Building Roads and Landing Pads on the Moon

Doug Plata describes how a few tele-operated robots can make roads and landings pads on the moon.

The road would be built by robots to remove boulders. These would be followed by bulldozer bots to flatten the path. There would then be heavy roller bots to flatten and compact the regolith. A laser-equipped bot would sinter the top layer and there would be a final pass of the heavy roller bots.

The dust-free landing pads could be made with light bulldozer bots that would also layout tarps. There would lighter tarps away from the exhaust and blast-resistant tarps under the lander.

54 thoughts on “Building Roads and Landing Pads on the Moon”

  1. I have thought about using sintering to make large printed structures.

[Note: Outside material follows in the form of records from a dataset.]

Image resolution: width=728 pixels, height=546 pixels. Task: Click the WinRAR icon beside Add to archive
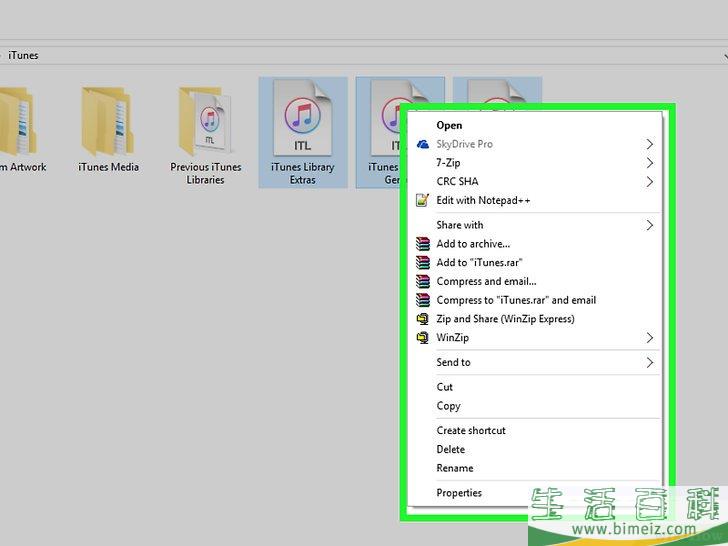click(422, 244)
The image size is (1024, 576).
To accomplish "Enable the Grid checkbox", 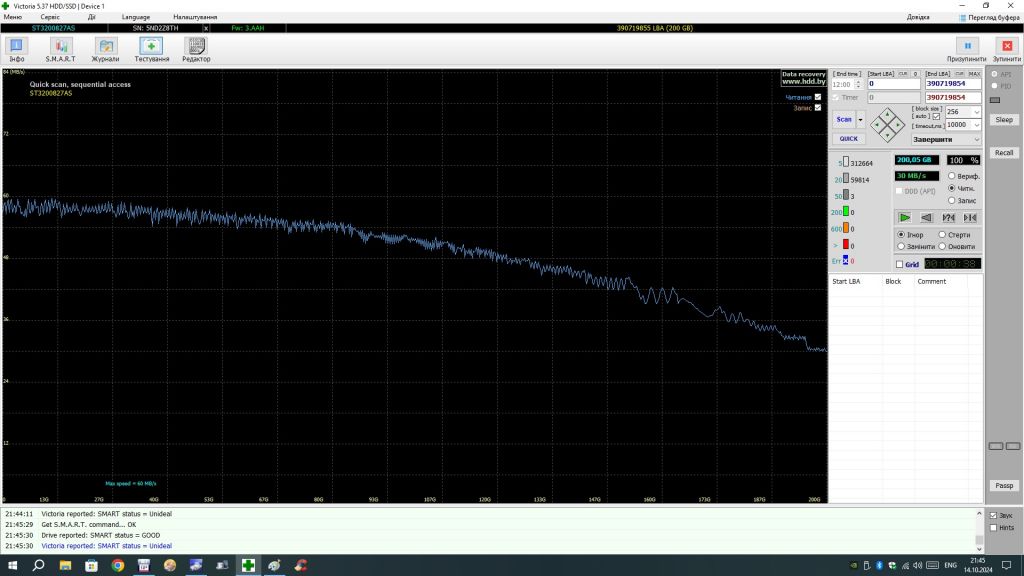I will (899, 264).
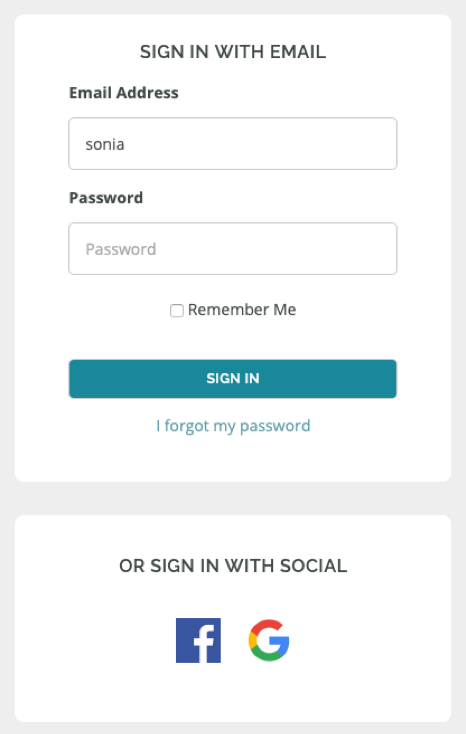Click the Google sign-in icon
The height and width of the screenshot is (734, 466).
pyautogui.click(x=269, y=640)
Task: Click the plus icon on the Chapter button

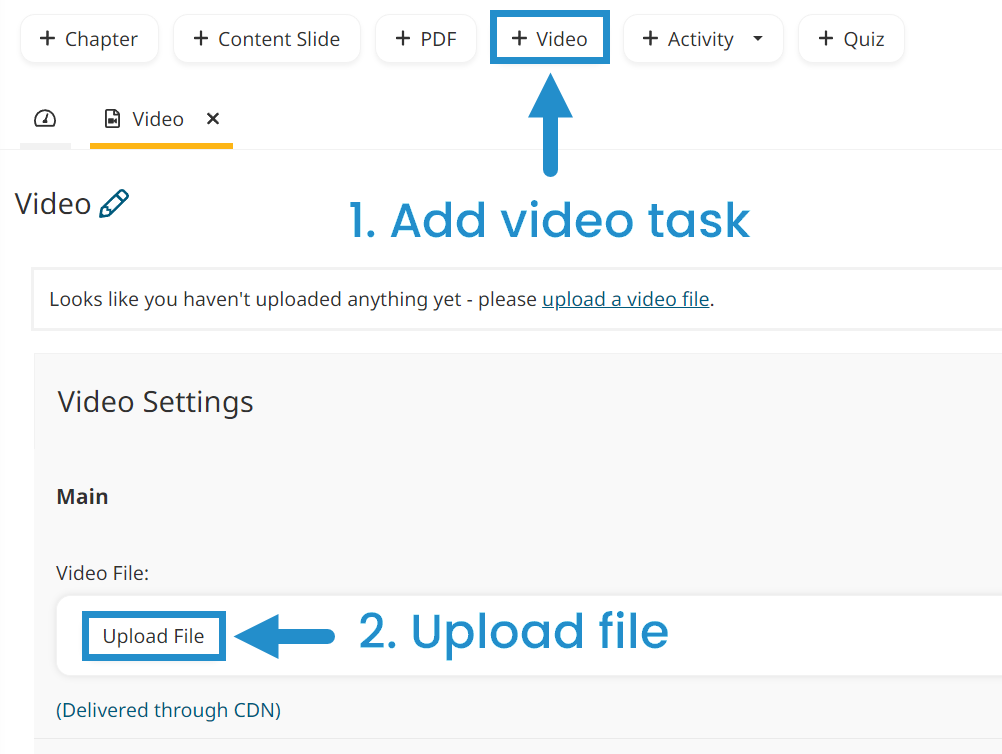Action: click(x=45, y=38)
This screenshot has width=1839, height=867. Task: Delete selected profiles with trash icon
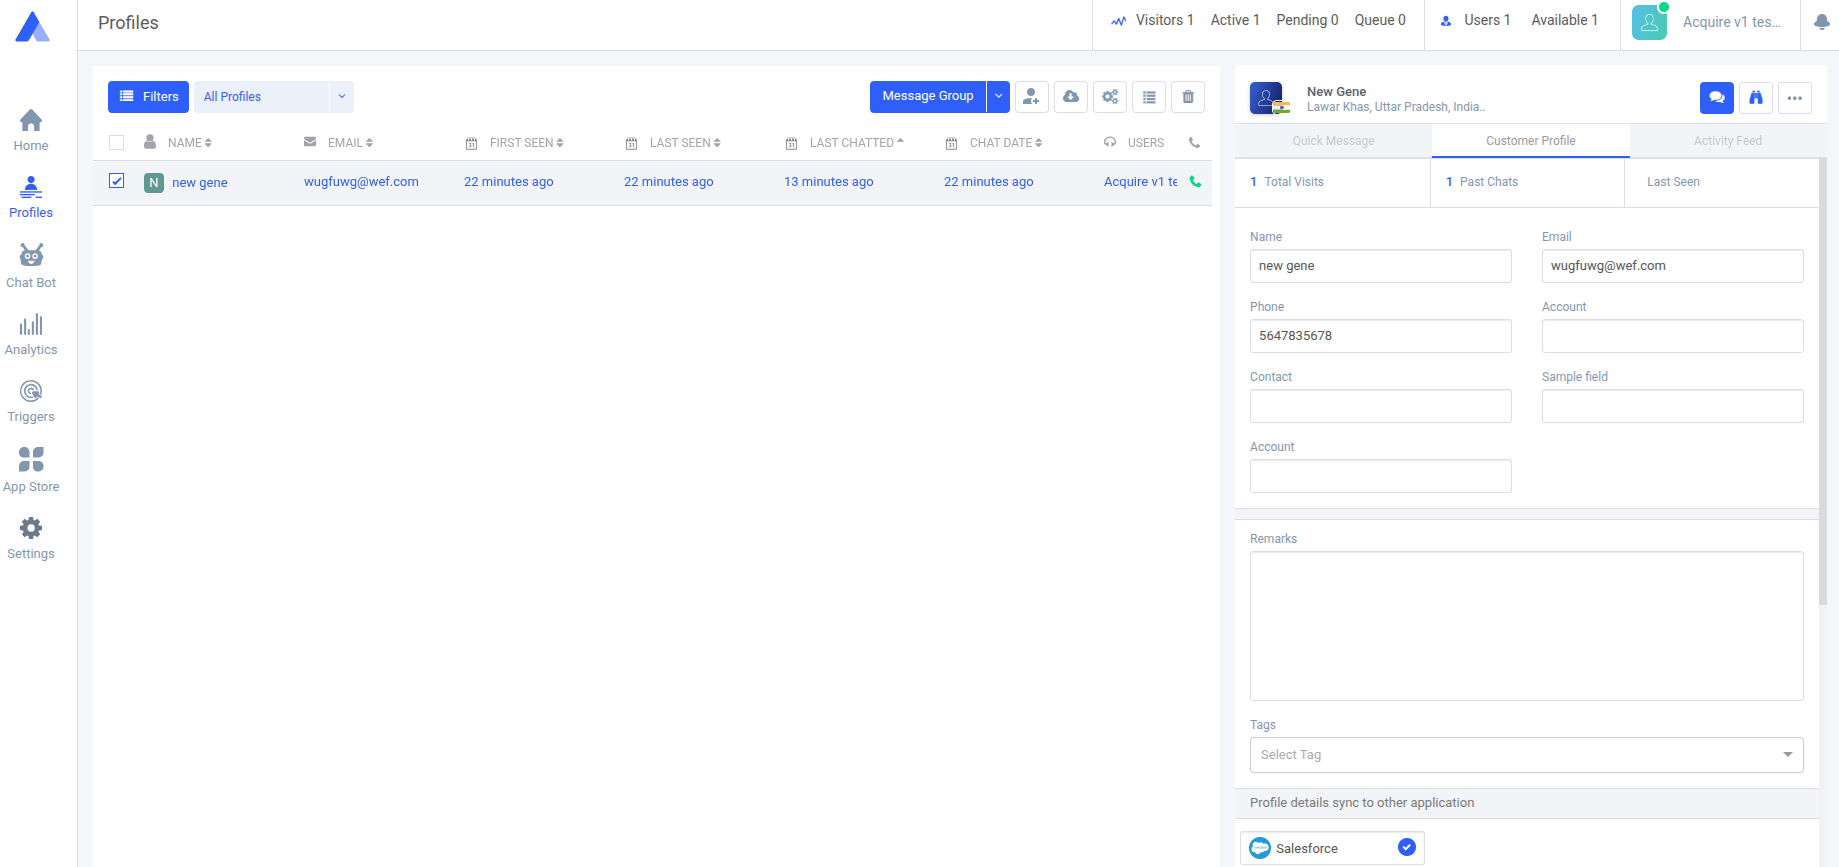(x=1187, y=97)
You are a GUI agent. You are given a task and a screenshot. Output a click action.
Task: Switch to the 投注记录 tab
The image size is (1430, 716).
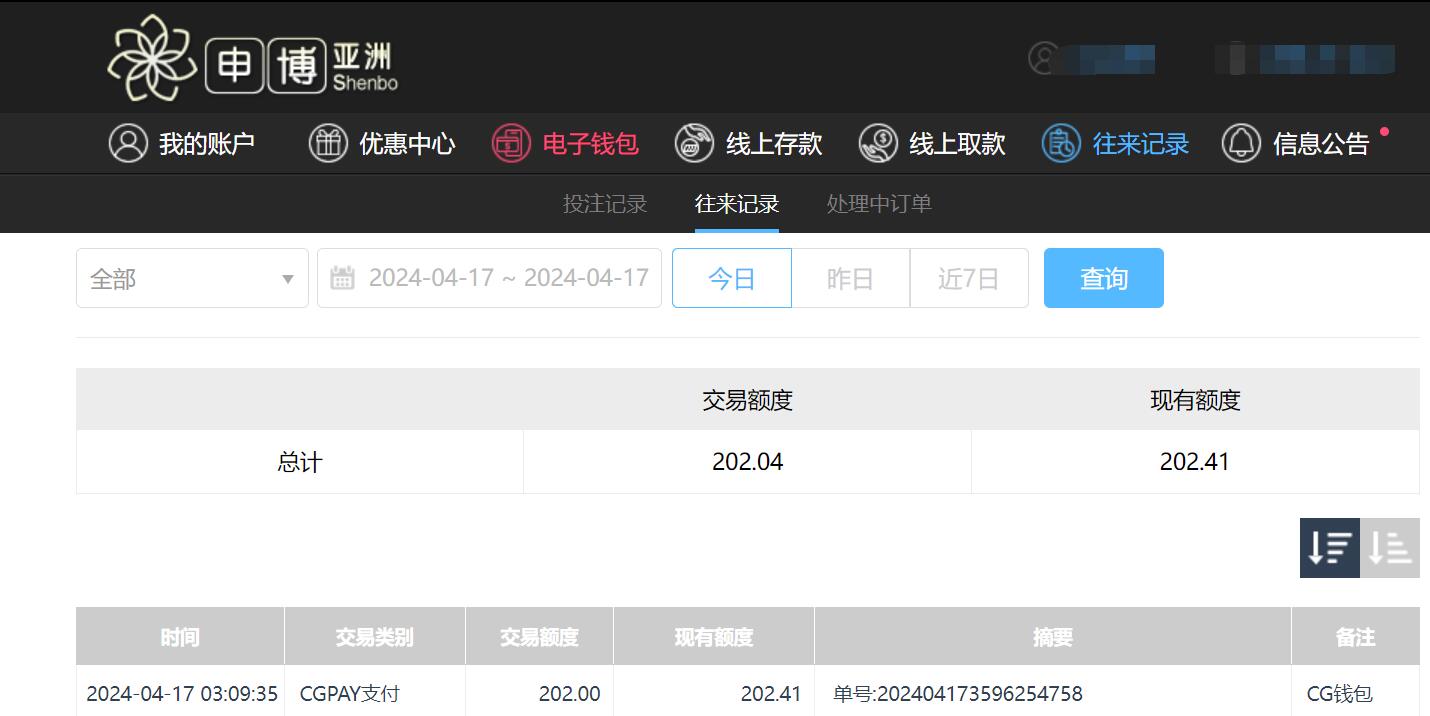pyautogui.click(x=605, y=204)
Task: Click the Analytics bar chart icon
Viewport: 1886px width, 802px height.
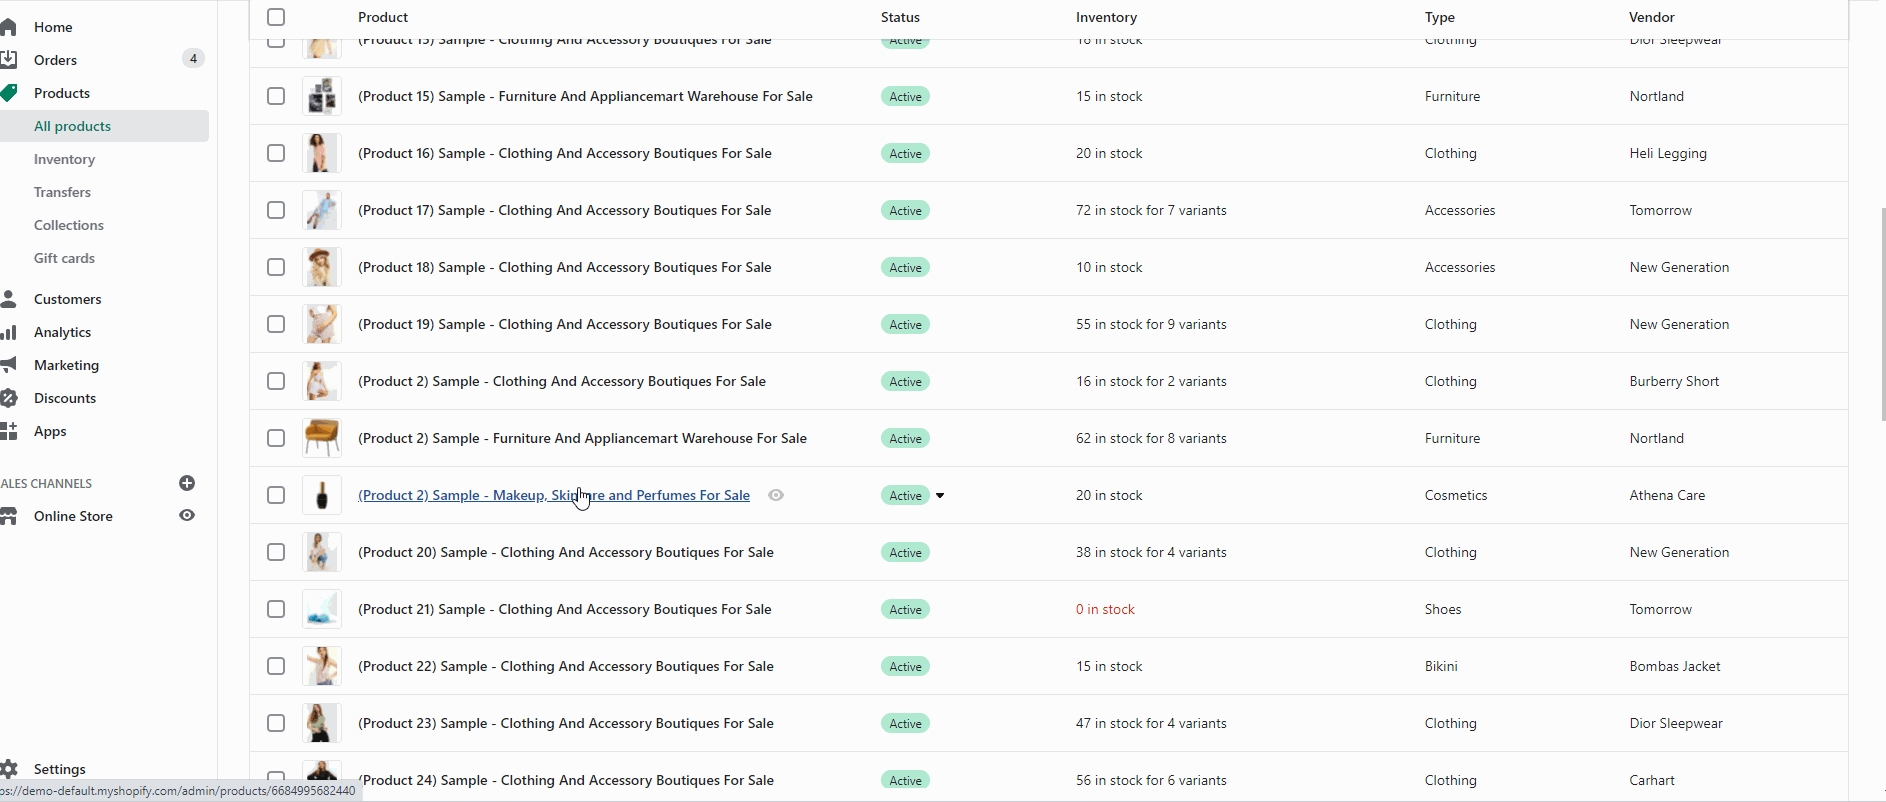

    Basically the surface would be cleared of any rocks and soil down to a level firm enough to work as a foundation. The it would be heated with solar, laser, microwave power to melt it. Then a thine layer find soil is layered on top and melt again. Repeat this may times and you would have a suitable road or landing pad or foundation.

    To make a structure with rooms repeat the lay and melting process But leave the place were the room it to be cold so it doesn’t melt or sinter. This would require a printer type sintering or melting system. Repeat as many times as necessary to make a 3D structure.

    Then finally shovel out the loose unheated material and install prefabricated metal structures and airlocks in the rooms.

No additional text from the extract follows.